• _ASSIGNMENT_
Write out only the lines from the start of the entries up to and including the line with "Screen dimensions: 1024x890"; please skip the pictures.

• _DATA FOR ANALYSIS_
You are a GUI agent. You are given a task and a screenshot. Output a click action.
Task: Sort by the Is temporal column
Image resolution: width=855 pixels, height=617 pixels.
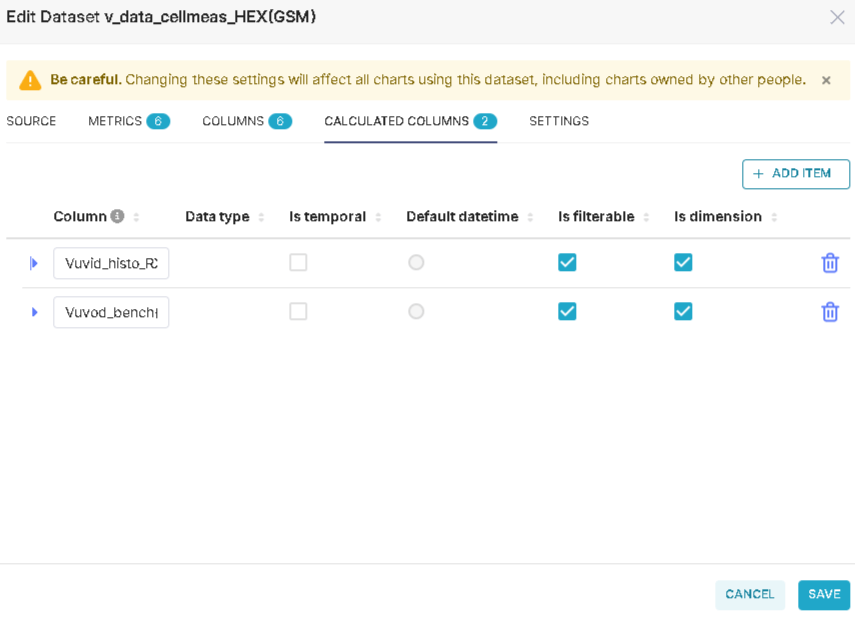click(378, 218)
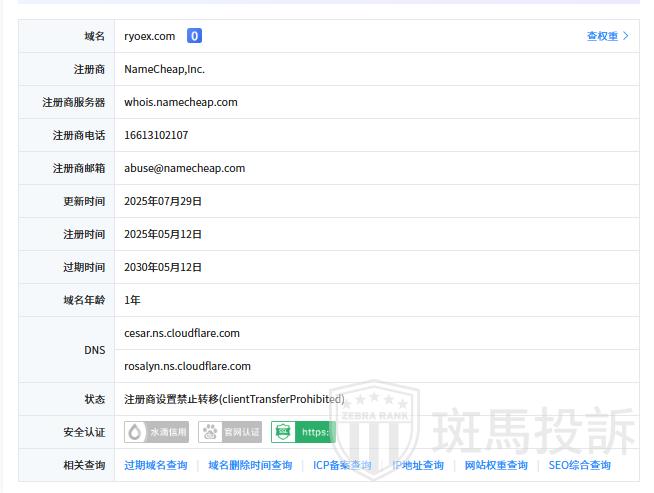Open 过期域名查询 link
This screenshot has height=493, width=654.
[x=155, y=465]
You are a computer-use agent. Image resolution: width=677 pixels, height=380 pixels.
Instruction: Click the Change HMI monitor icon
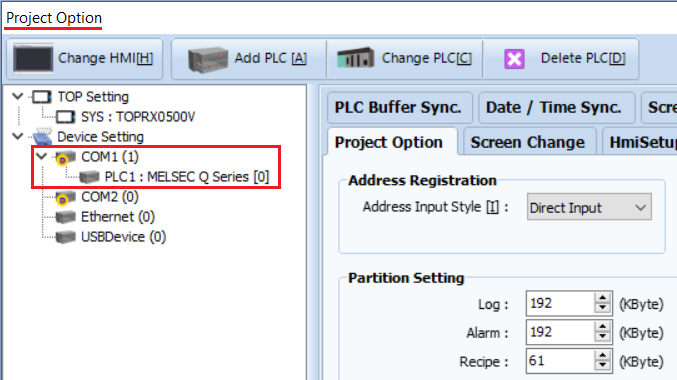click(x=33, y=58)
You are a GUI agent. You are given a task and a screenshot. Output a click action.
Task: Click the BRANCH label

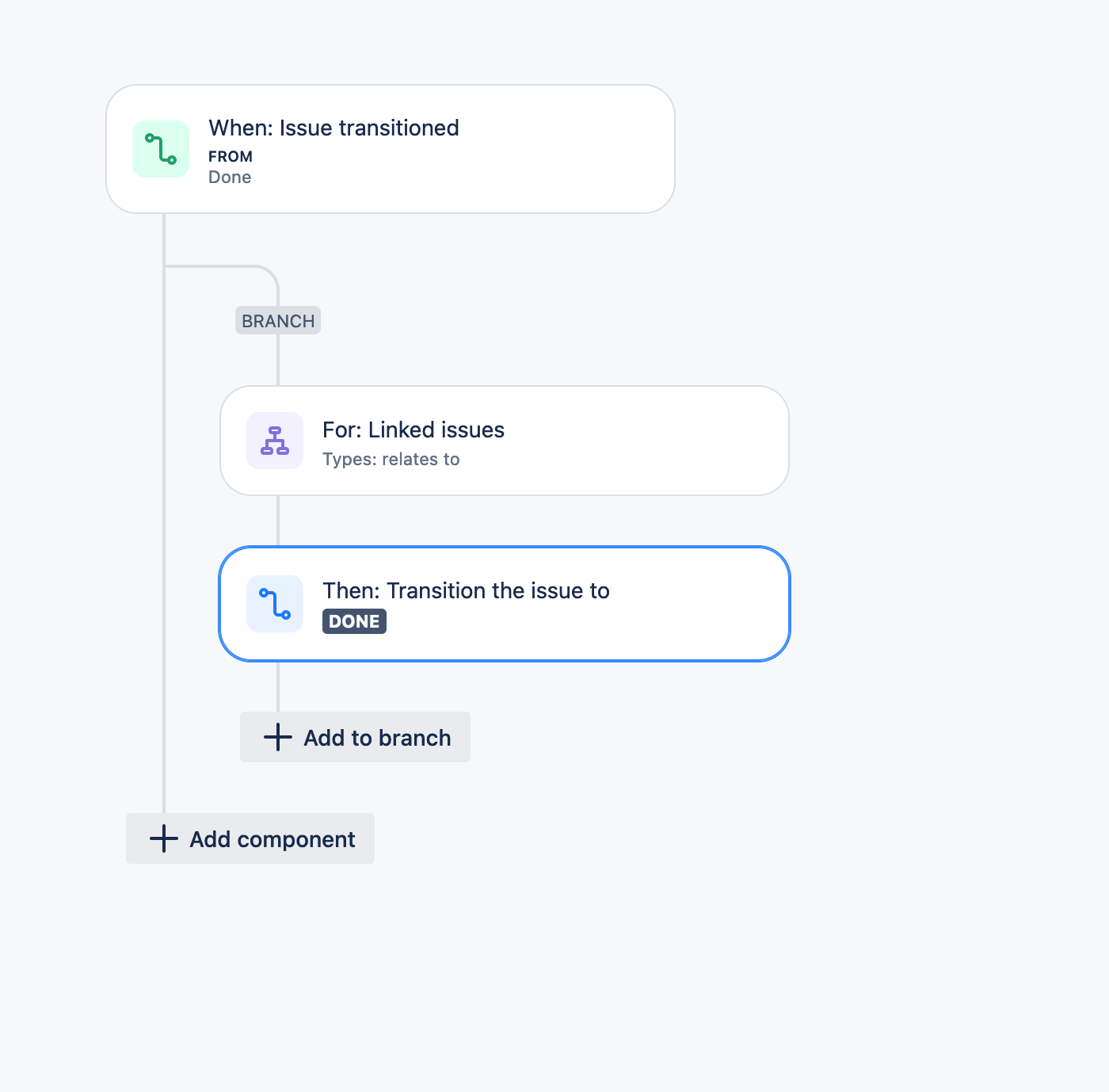pyautogui.click(x=277, y=320)
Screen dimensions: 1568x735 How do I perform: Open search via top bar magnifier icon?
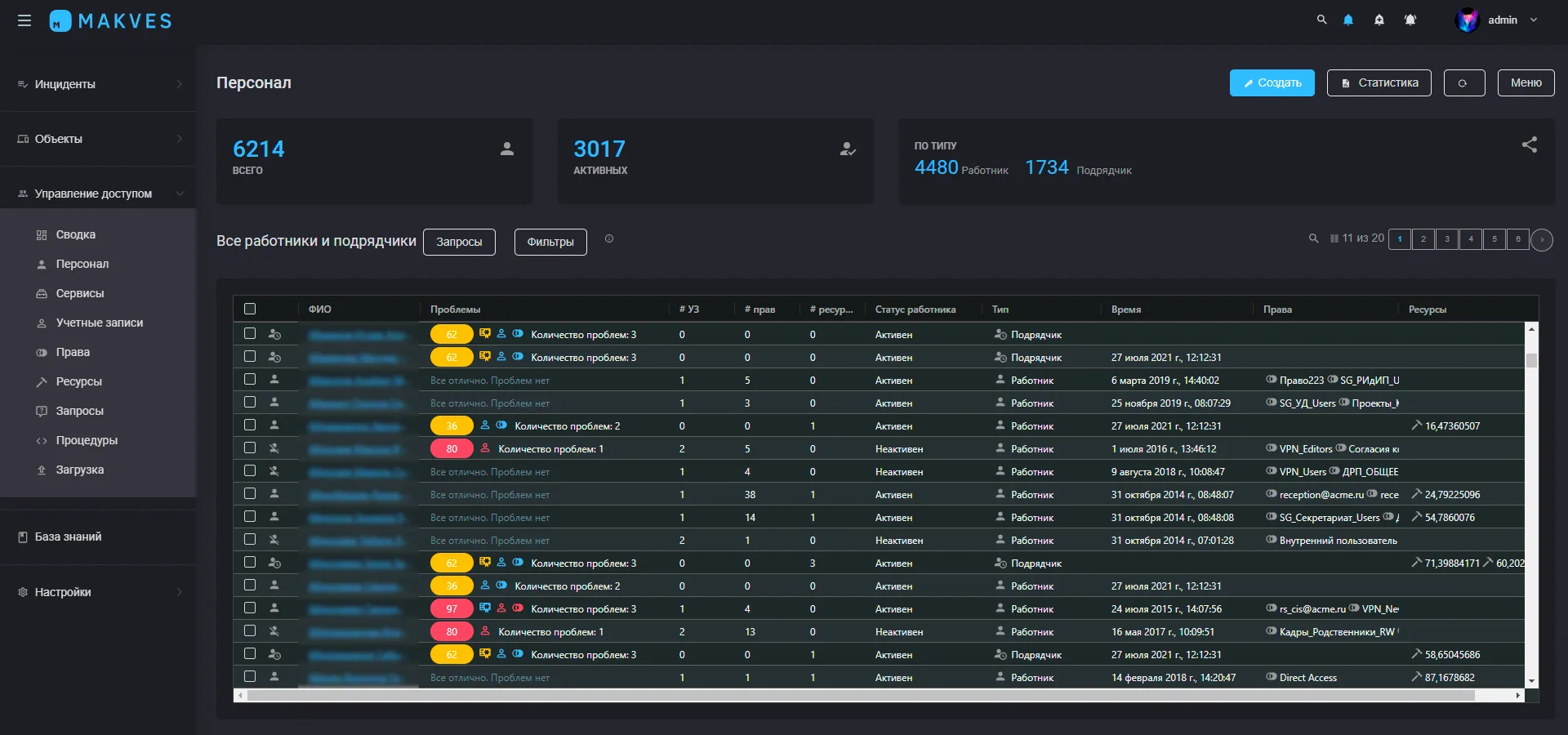click(x=1321, y=20)
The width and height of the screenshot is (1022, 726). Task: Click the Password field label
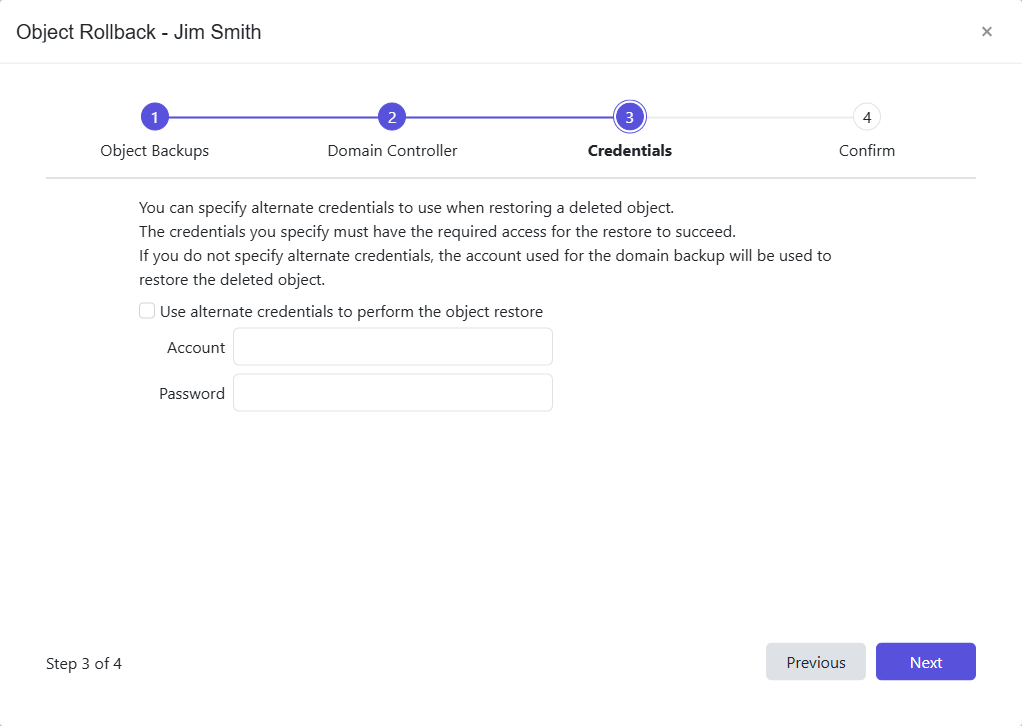pyautogui.click(x=191, y=393)
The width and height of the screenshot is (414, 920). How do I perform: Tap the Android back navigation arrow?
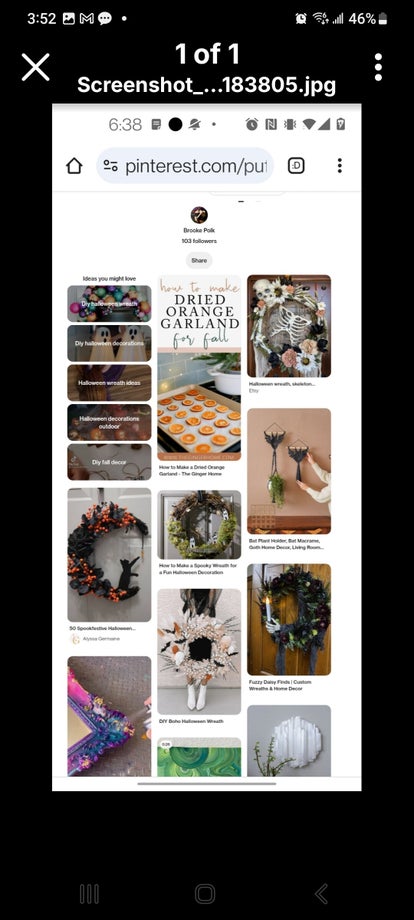coord(321,894)
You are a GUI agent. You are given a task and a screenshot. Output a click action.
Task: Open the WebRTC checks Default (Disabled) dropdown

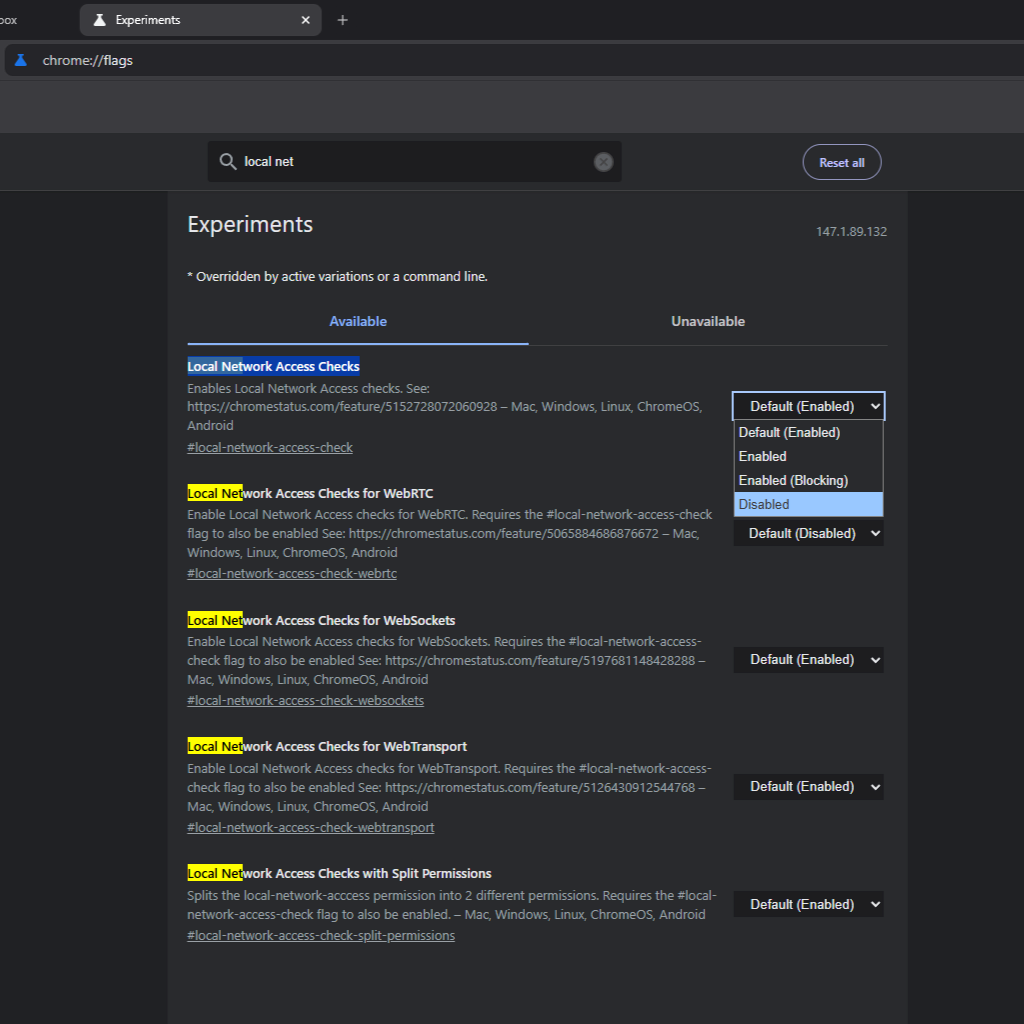(808, 534)
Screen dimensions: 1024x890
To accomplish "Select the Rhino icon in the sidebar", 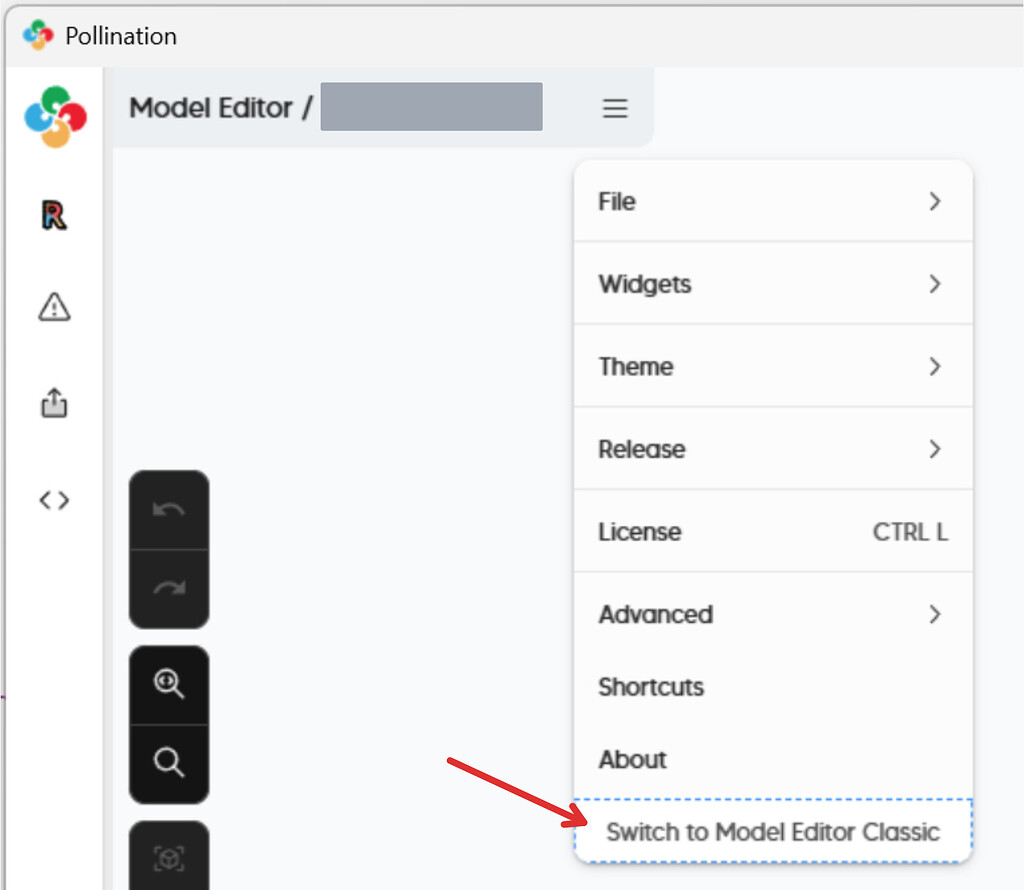I will point(54,213).
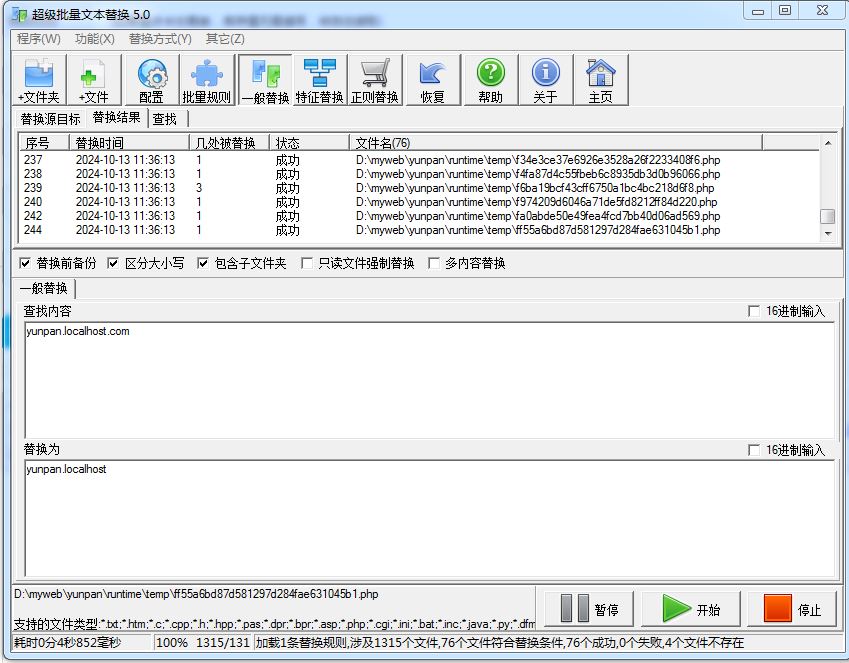The width and height of the screenshot is (849, 663).
Task: Click the +文件 add file icon
Action: coord(93,80)
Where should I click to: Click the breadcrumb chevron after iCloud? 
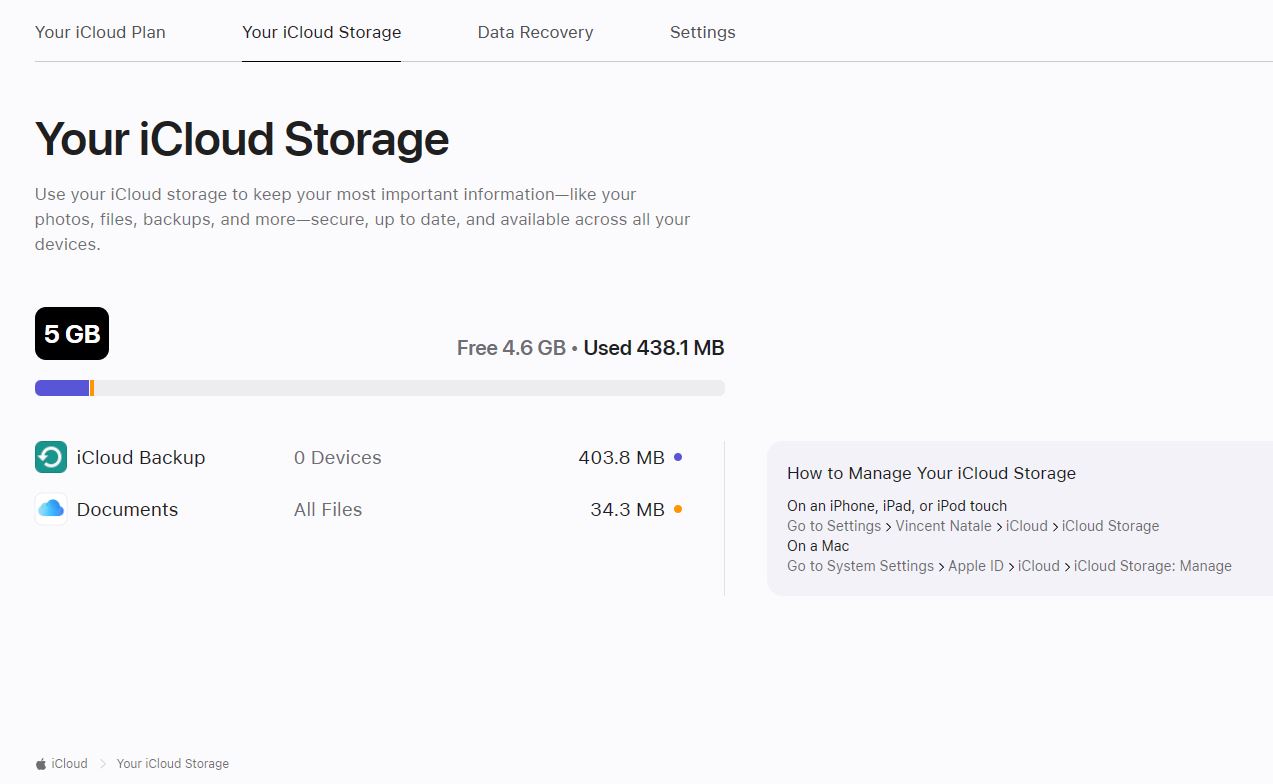point(102,764)
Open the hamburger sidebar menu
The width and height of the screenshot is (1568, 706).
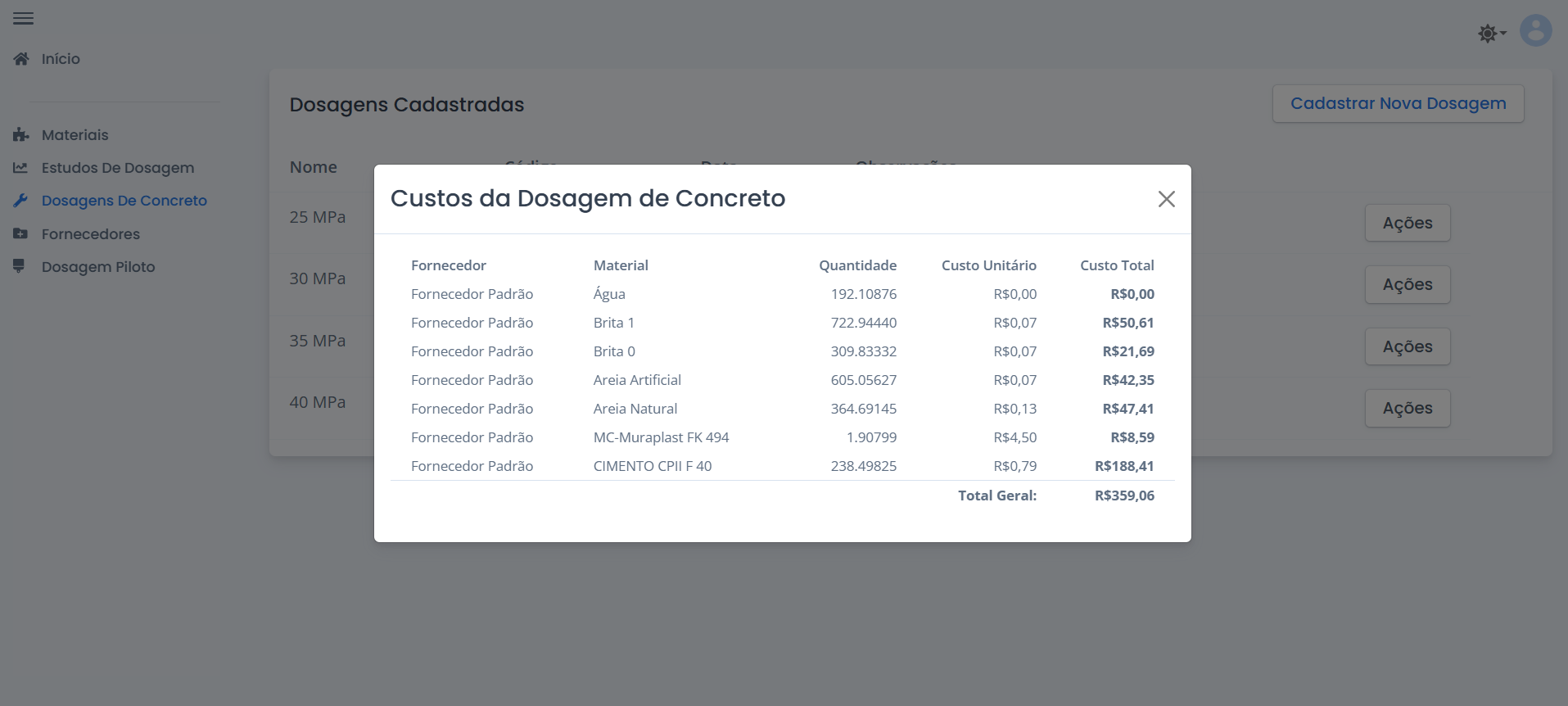coord(23,18)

• _RESPONSE AREA_
You are a GUI agent. You are given a task and a screenshot. Output a click action.
Task: Sort by the Is temporal column
Image resolution: width=855 pixels, height=617 pixels.
click(378, 218)
Open 过期域名查询 link
This screenshot has height=493, width=654.
[x=155, y=465]
You are a computer-use agent. Image resolution: width=677 pixels, height=380 pixels.
Instruction: Click the Change HMI monitor icon
click(x=33, y=58)
You are a GUI agent. You are given a task and a screenshot. Output a click action.
Task: Click the BRANCH label

pyautogui.click(x=277, y=320)
Screen dimensions: 1568x735 How do I perform: Open search via top bar magnifier icon?
click(x=1321, y=20)
The width and height of the screenshot is (1022, 726). Task: Click the Password field label
pyautogui.click(x=191, y=393)
The width and height of the screenshot is (414, 920). How do I perform: Tap the Android back navigation arrow?
coord(321,894)
You are a GUI agent. You are given a task and a screenshot. Output a click action.
Task: Open the WebRTC checks Default (Disabled) dropdown

(808, 534)
Screen dimensions: 1024x890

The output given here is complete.